| Excerpted data |
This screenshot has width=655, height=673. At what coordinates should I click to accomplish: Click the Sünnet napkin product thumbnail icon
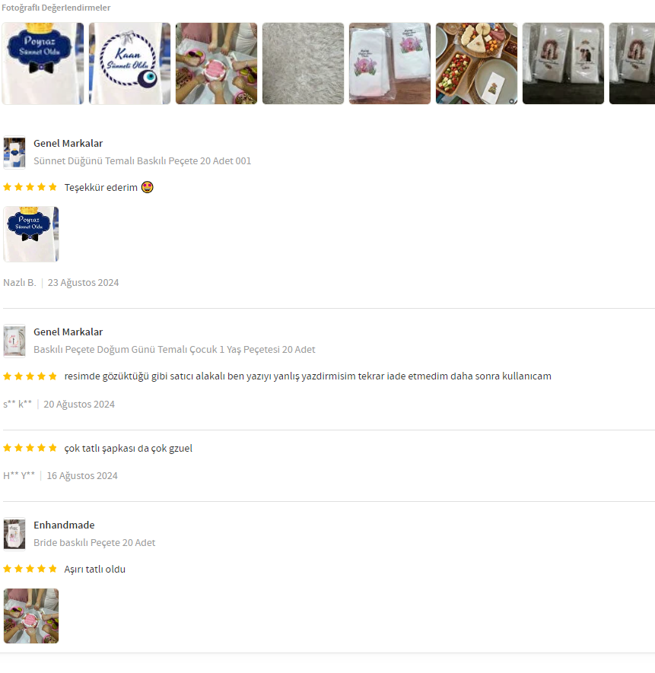[x=14, y=152]
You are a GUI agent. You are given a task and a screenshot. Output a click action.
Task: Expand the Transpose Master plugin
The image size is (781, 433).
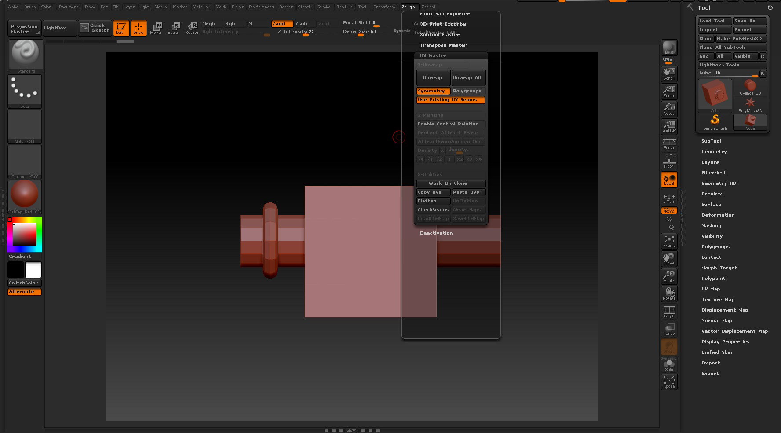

| Task statement |
Could the entries above be written out word for word, pictures excluded?

| Task response |
This screenshot has width=655, height=673. At what coordinates should I click to accomplish: Click the Sünnet napkin product thumbnail icon
[x=14, y=152]
You are a GUI agent. You are given a task and a screenshot. Output a click action.
Task: Expand the Transpose Master plugin
The image size is (781, 433).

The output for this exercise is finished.